Count the lines in the material below that contain the string "pixels", and reply with that number alone.

Provided entries:
## start

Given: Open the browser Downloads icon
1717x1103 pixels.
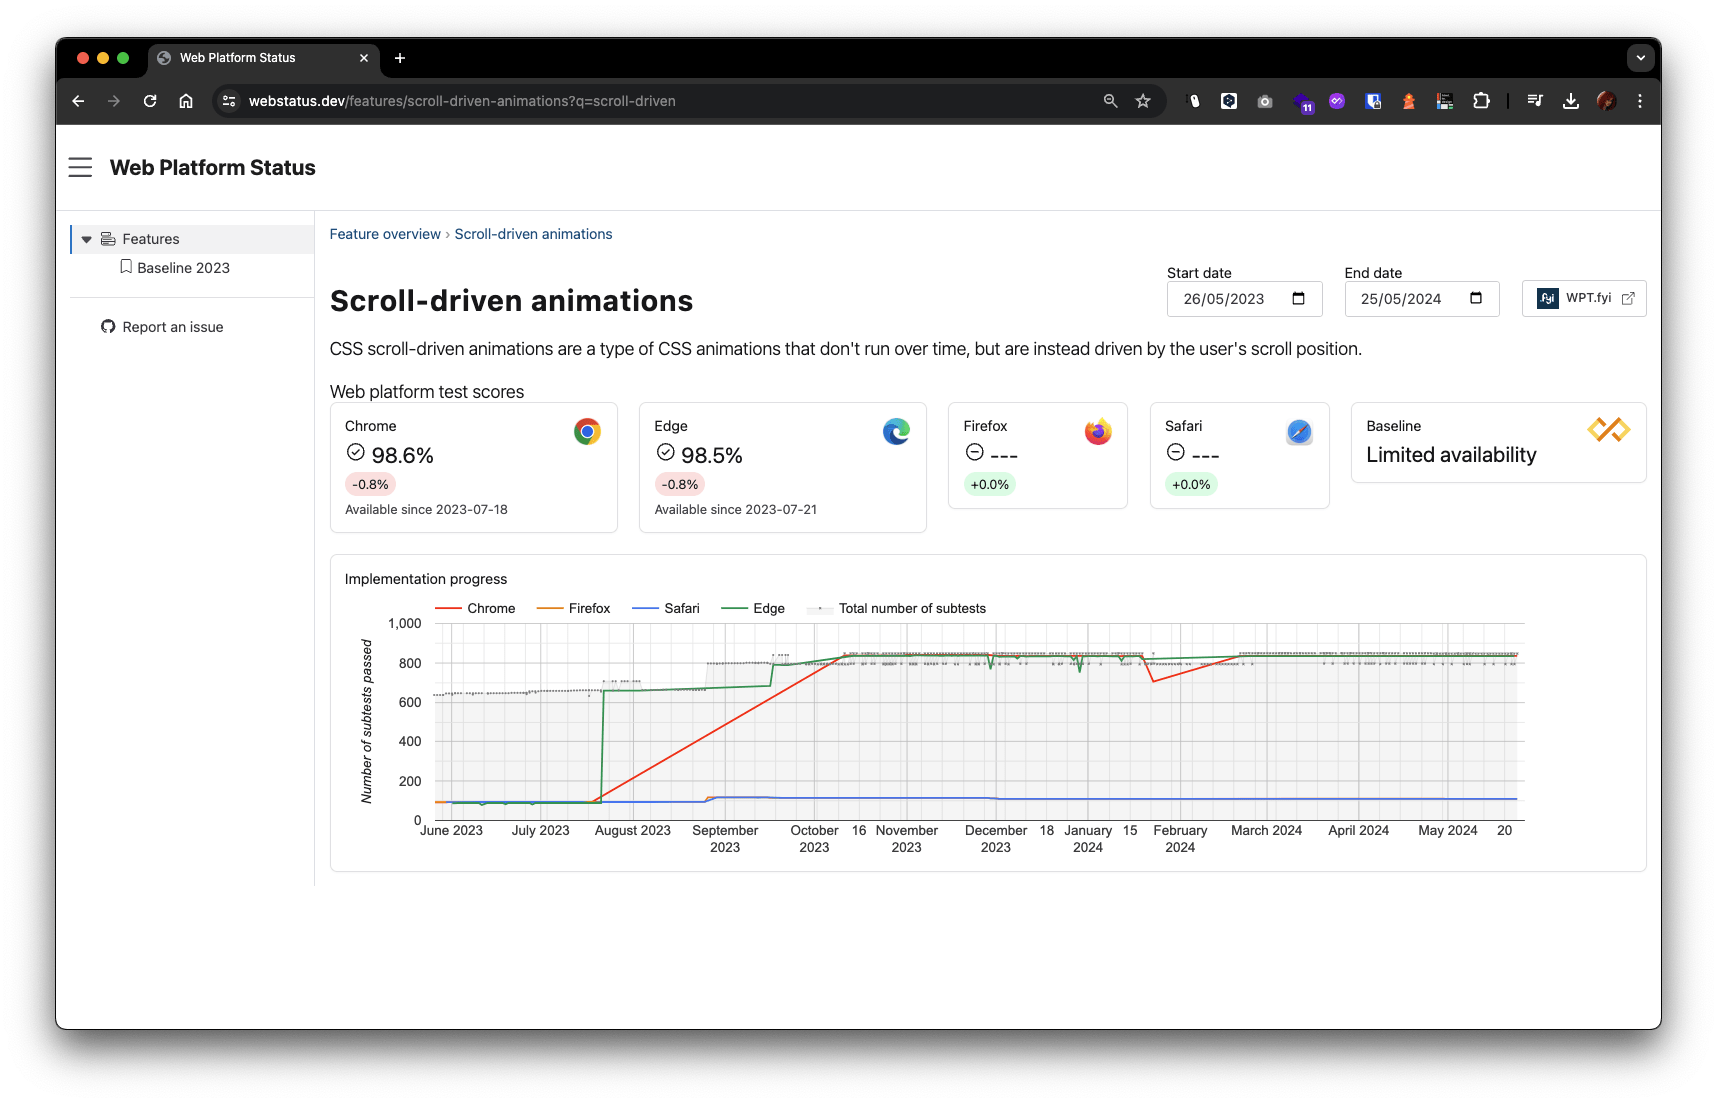Looking at the screenshot, I should coord(1570,101).
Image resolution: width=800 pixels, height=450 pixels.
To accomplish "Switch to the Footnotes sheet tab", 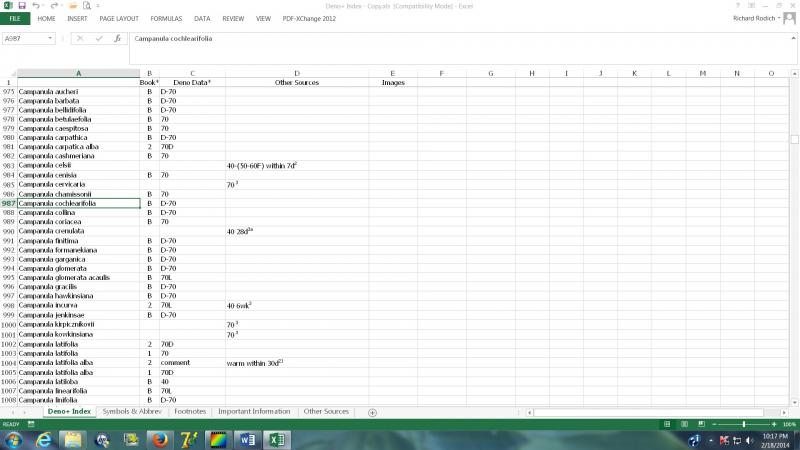I will pos(190,412).
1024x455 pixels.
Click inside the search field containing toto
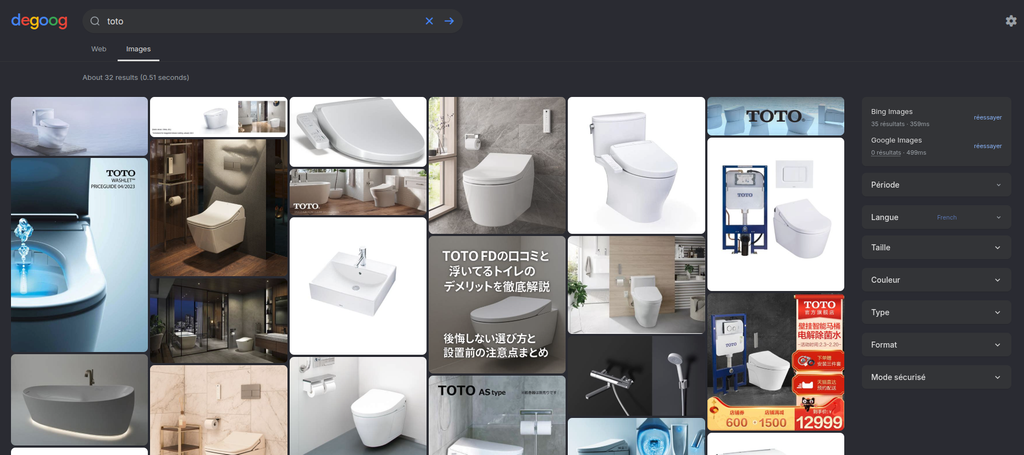point(261,21)
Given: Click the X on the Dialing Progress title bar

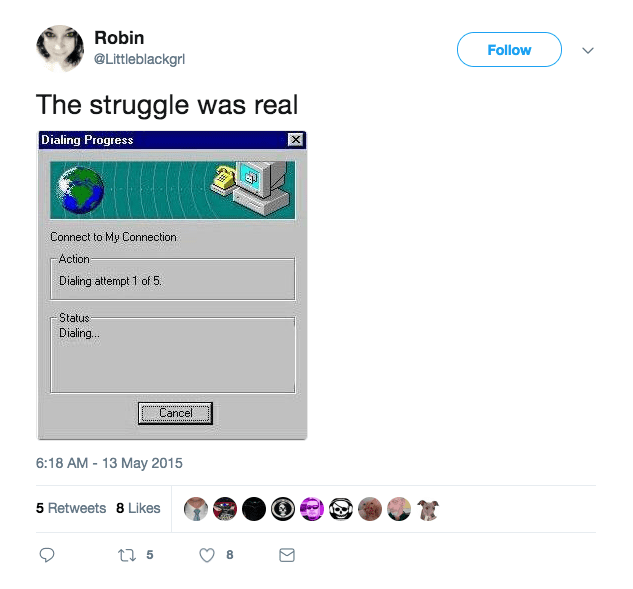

## end

Response for this exercise: 3